## Task instructions:
Format the stretch from the line containing "Go to previous table page arrow" through the end of the material as a JSON list of strings, one string per line, with blank lines left out.

## Listed records:

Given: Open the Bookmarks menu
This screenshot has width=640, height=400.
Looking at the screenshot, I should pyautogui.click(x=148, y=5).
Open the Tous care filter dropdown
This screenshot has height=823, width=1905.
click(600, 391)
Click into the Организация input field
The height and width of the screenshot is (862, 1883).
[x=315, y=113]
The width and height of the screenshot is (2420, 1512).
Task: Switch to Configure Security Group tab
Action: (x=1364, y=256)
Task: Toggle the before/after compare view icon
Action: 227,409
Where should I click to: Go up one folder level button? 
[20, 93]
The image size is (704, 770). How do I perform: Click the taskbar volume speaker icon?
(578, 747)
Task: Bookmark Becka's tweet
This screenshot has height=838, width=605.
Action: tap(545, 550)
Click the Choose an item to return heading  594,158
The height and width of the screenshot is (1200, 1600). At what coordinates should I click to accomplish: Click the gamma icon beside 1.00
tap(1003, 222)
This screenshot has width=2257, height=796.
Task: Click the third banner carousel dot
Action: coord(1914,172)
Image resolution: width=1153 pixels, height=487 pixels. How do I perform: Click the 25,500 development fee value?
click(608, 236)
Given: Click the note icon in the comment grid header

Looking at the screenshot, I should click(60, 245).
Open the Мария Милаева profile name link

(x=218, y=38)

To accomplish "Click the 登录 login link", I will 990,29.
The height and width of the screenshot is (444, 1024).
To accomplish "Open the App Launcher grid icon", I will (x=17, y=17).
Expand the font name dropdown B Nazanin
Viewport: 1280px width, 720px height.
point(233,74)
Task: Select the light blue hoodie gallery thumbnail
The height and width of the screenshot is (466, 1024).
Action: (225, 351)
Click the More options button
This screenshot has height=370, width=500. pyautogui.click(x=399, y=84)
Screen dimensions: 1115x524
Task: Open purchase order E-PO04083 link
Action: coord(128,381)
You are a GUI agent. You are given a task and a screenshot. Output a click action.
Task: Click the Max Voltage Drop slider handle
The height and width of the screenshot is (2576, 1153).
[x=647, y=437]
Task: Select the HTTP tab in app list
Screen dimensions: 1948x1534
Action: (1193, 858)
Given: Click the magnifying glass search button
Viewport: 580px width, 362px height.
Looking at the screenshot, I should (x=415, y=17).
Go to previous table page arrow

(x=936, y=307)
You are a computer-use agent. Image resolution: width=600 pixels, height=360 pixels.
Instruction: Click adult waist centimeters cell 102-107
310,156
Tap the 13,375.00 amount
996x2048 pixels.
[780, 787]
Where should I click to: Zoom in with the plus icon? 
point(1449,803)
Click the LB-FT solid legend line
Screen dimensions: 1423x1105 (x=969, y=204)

## Solution to the exercise:
[
  "Go to previous table page arrow",
  "(x=936, y=307)",
  "You are a computer-use agent. Image resolution: width=600 pixels, height=360 pixels.",
  "Instruction: Click adult waist centimeters cell 102-107",
  "310,156",
  "Tap the 13,375.00 amount",
  "996x2048 pixels.",
  "[780, 787]",
  "Where should I click to: Zoom in with the plus icon? ",
  "point(1449,803)",
  "Click the LB-FT solid legend line",
  "Screen dimensions: 1423x1105 (x=969, y=204)"
]